● **Assigned task**
Copy everything in the Patient Summit page from "Oct 15, 2019" down to "very different experience.", renaming "customers" as "users" wherever it appears.

● **Supplied passage**
════════════════════
The Patient Summit Europe 2019

Oct 15, 2019 - Oct 16, 2019,

The Patient Summit is the only event you need if you’re looking for hands-on industry examples, the critical success and challenge factors, and the answers to issues ranging from compliance to culture. No more theory, time for action.

Design: Pharma’s next frontier

Design Thinking and Human-Centric Design promise better outcomes and superior returns if Pharma can unlock its potential



Banking hadn’t changed in decades before disruptive, challenger banks like Monzo gained cult status among customers for their ease of use. These challengers fulfilled needs people didn’t even know they had, but soon came to rely on – individually relatively small benefits such as choosing PINs, blocking lost cards from an app or receiving geo-tagged purchase notifications – but collectively amounting to a very different experience.
 

What brings them together is the quality of thinking behind the consumer experience. Today, parts of pharma are adopting different user-centred design approaches to their products and services, each moving away from pill-first, top-down and enjoying better patient outcomes and better ROI as a result.
 
There are two related, but separate, modes of thought.
 
1. Design Thinking 
Design thinking was introduced many years ago by organisations like Ideo, but made famous by high-profile examples like Apple and GE, who have profited from this approach, according to Gregory Miller, leader of Global Marketing and Innovation Excellence at UCB.
 
“Design thinking is a tried and tested methodology for new ways of working and we are just catching up. It starts and ends with the patient. You design solutions in a creative way and don’t fall in love with existing ones. You have a prototype mindset, so you are testing, failing and learning, and scaling up when you have something really viable.” 
 
 
2. Human-centred design
Separate but not necessarily independent from design thinking, human-centred design focuses on inverting the traditional internal development processes which have tended to emphasise technical or chemical capability over the human experience, explains Laura Hammershoy, Director of Healthcare Research and Innovation at London and San Francisco design agency Native.
════════════════════
● **Data extracts**
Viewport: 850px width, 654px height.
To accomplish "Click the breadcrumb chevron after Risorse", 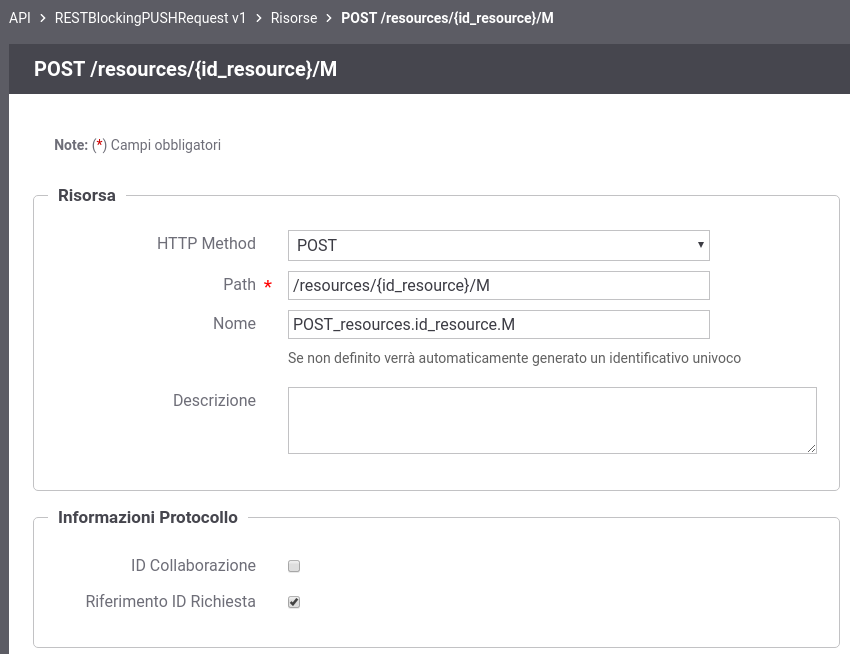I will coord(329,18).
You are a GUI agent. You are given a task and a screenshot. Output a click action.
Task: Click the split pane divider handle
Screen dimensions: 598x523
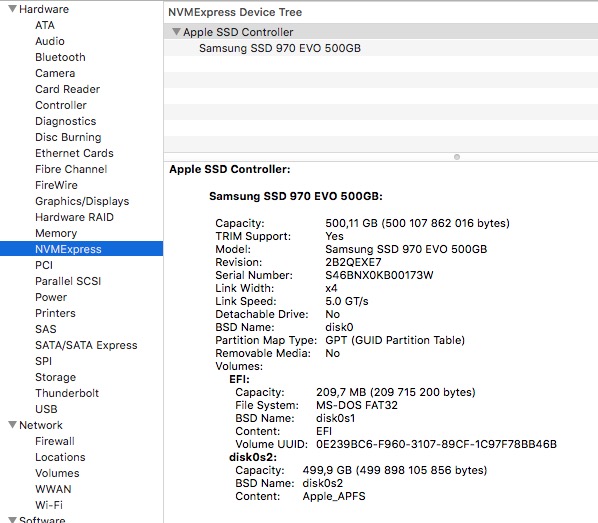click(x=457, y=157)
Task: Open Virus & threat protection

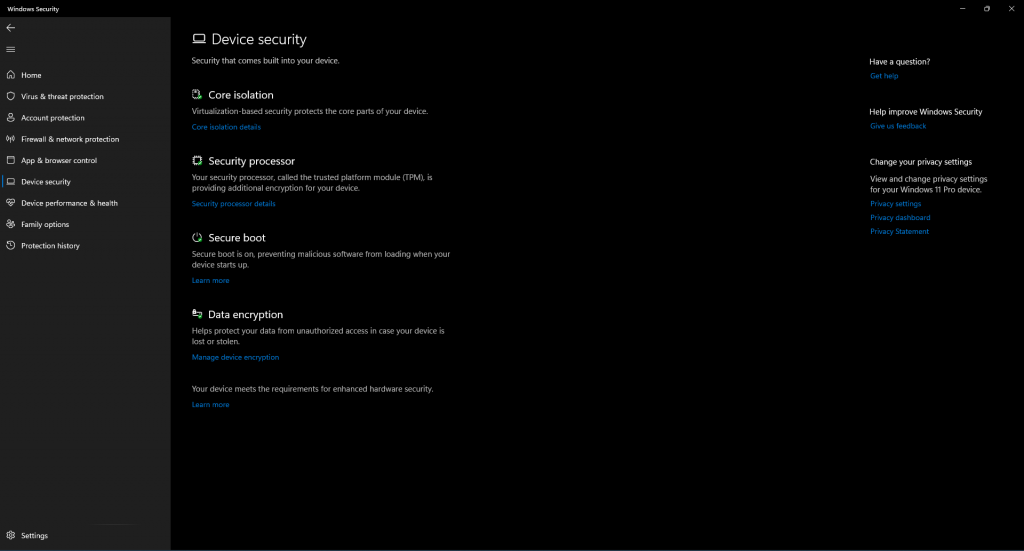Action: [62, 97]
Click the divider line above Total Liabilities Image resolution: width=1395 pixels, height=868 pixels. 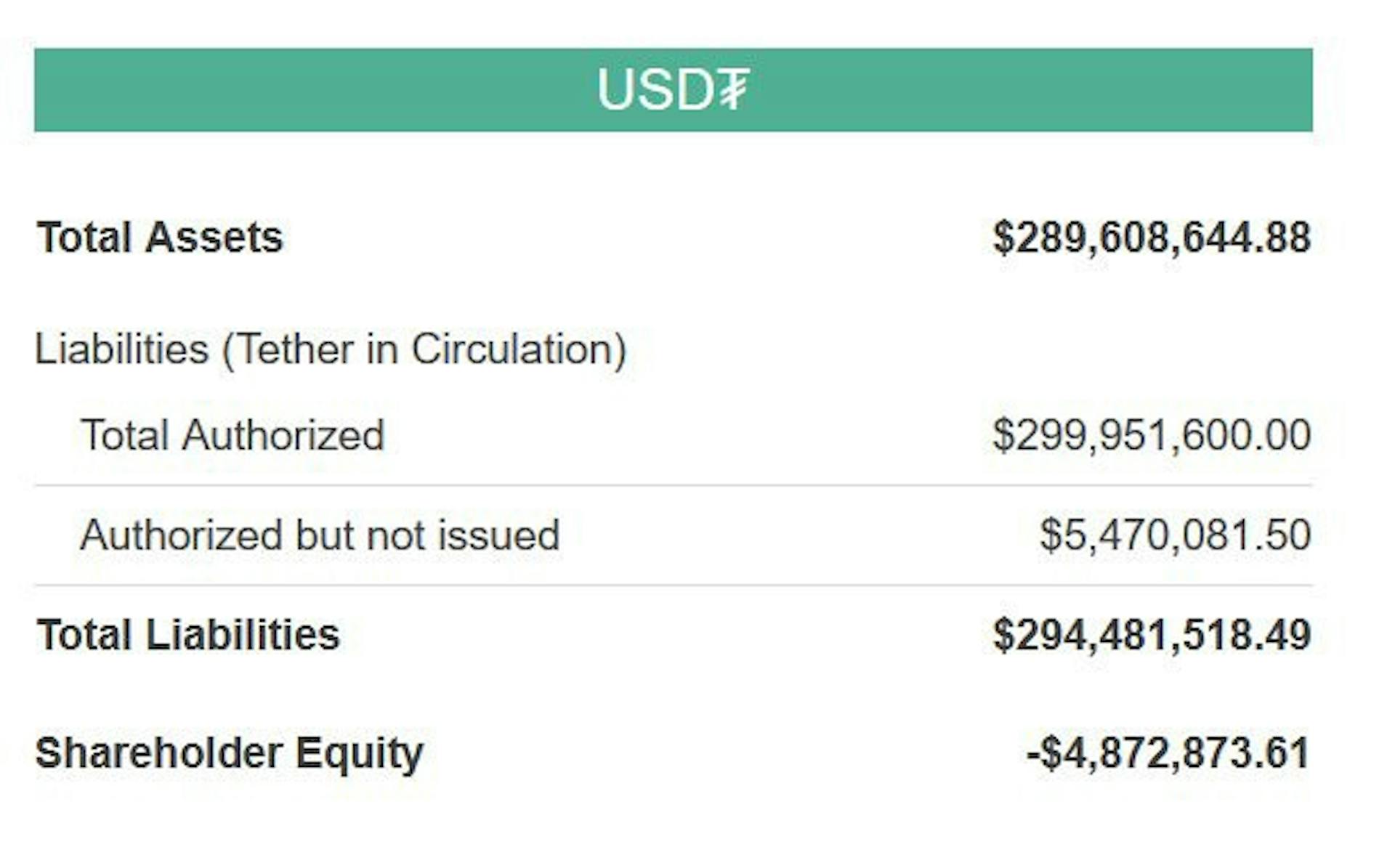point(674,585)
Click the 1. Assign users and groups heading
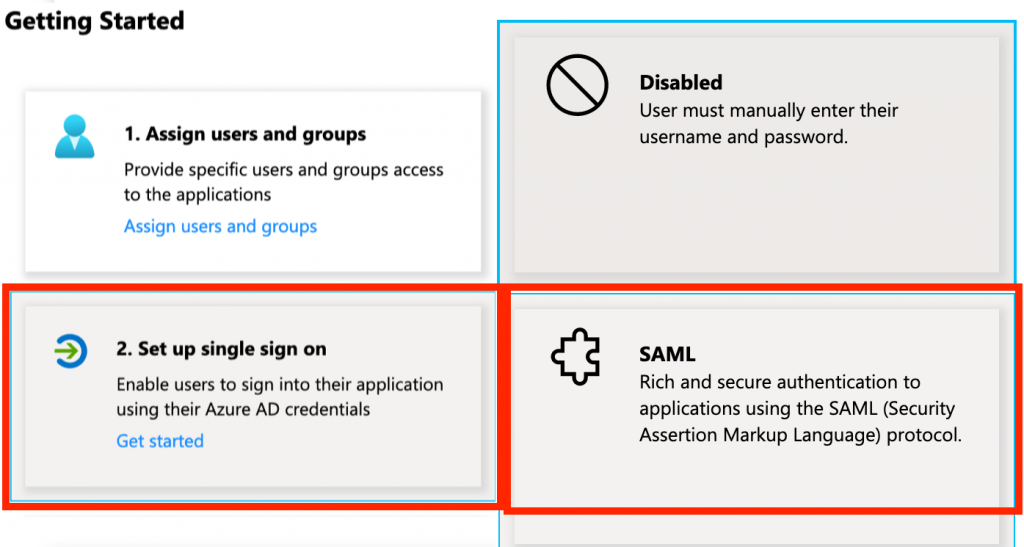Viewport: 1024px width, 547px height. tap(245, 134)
════════════════════
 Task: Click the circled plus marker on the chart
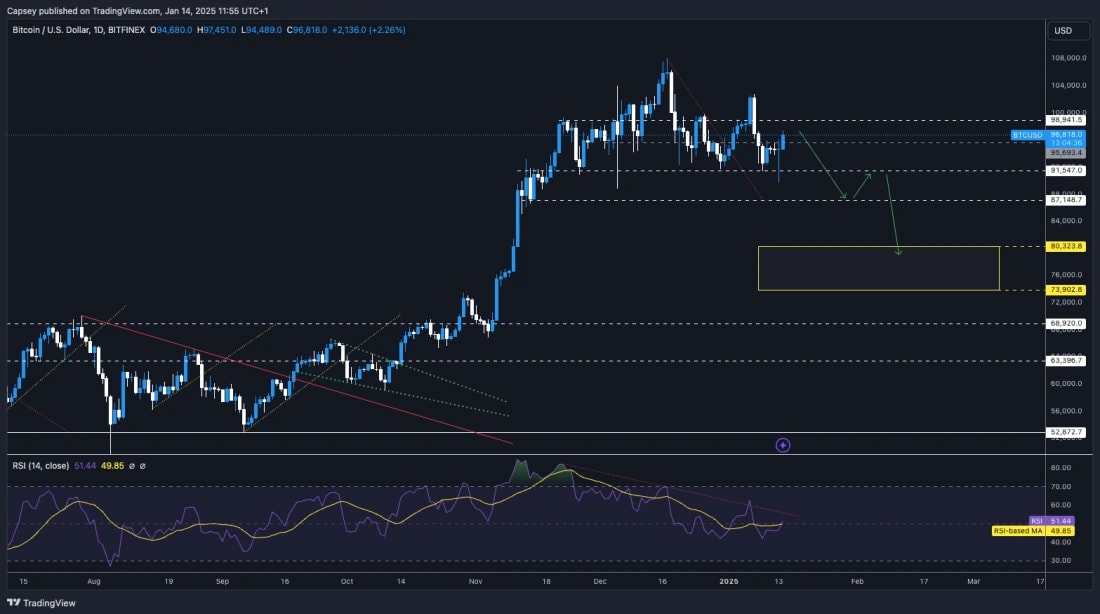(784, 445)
════════════════════
● **Task answer**
Oct 15, 2019 - Oct 16, 2019,

The Patient Summit is the only event you need if you’re looking for hands-on industry examples, the critical success and challenge factors, and the answers to issues ranging from compliance to culture. No more theory, time for action.

Design: Pharma’s next frontier

Design Thinking and Human-Centric Design promise better outcomes and superior returns if Pharma can unlock its potential



Banking hadn’t changed in decades before disruptive, challenger banks like Monzo gained cult status among users for their ease of use. These challengers fulfilled needs people didn’t even know they had, but soon came to rely on – individually relatively small benefits such as choosing PINs, blocking lost cards from an app or receiving geo-tagged purchase notifications – but collectively amounting to a very different experience.